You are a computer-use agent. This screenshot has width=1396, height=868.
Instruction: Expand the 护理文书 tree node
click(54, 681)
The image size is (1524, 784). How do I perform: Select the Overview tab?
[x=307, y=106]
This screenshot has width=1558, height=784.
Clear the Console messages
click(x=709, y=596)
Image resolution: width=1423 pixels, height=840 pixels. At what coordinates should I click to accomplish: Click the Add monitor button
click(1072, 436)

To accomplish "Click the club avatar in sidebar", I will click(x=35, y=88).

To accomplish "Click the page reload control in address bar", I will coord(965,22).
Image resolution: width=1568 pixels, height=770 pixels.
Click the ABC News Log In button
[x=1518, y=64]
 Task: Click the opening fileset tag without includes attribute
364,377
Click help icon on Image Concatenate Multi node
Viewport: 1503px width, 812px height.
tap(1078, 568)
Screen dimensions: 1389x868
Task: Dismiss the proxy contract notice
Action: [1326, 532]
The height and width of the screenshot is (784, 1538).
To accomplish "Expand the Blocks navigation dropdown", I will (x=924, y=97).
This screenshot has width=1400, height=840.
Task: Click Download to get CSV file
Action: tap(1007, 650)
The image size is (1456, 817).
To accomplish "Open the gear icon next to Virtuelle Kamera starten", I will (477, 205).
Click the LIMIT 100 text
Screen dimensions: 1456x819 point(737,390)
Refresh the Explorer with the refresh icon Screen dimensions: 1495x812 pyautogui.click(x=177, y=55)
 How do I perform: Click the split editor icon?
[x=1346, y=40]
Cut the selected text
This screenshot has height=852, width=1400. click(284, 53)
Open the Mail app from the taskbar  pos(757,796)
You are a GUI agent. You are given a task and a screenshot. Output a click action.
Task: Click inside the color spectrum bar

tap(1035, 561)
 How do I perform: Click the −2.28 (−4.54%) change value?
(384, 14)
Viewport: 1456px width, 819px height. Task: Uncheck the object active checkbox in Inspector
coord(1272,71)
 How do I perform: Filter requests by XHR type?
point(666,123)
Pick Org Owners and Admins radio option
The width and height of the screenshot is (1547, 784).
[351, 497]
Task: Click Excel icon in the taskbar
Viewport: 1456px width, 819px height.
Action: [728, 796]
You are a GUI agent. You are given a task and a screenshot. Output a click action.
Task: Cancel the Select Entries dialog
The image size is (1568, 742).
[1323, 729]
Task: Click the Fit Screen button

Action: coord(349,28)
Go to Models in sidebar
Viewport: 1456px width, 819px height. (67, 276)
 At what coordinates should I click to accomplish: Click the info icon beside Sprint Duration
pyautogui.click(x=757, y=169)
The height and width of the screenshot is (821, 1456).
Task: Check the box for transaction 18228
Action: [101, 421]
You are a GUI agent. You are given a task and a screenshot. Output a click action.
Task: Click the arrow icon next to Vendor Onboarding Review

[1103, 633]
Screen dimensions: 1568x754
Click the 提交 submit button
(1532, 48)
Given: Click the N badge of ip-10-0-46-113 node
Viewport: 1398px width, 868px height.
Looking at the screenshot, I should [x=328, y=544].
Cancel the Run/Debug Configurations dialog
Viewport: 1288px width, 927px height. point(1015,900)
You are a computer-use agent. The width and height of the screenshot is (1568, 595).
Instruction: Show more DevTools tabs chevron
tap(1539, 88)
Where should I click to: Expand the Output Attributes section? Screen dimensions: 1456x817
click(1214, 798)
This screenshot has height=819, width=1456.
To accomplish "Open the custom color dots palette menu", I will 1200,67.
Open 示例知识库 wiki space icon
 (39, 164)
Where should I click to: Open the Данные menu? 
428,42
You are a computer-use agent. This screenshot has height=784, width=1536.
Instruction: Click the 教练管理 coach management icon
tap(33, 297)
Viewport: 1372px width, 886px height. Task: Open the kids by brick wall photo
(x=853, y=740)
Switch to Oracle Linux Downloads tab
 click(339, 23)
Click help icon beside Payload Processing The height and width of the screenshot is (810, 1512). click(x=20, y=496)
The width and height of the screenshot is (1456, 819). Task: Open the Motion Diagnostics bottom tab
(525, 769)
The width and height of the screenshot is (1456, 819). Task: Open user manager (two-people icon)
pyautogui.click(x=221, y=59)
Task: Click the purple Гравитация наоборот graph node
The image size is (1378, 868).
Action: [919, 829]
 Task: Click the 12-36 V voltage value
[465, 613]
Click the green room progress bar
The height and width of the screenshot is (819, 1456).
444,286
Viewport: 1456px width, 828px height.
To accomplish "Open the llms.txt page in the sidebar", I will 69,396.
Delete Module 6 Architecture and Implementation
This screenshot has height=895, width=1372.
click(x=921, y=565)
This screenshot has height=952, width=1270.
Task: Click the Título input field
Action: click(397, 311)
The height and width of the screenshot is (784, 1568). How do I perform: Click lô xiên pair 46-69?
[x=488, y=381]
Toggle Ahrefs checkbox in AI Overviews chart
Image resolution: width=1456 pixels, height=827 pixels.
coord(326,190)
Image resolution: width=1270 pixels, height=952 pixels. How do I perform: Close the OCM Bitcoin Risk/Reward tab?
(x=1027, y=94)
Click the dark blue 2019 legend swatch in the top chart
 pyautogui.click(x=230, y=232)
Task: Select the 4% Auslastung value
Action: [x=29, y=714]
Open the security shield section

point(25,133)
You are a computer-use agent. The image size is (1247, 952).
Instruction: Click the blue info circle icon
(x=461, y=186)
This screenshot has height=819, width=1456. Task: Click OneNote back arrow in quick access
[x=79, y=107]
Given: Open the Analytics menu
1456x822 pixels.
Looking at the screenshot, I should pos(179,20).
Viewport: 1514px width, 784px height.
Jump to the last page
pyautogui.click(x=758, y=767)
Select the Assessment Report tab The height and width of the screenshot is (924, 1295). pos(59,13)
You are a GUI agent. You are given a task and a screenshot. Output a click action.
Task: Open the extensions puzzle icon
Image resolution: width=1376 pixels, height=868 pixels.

_EXERCISE PROMPT_.
Scan the data above for the word "taskbar" and report every line where it is found.

_RESULT OF THIS EXERCISE_.
Open the Mail app from the taskbar  pos(757,796)
Task: Click Excel icon in the taskbar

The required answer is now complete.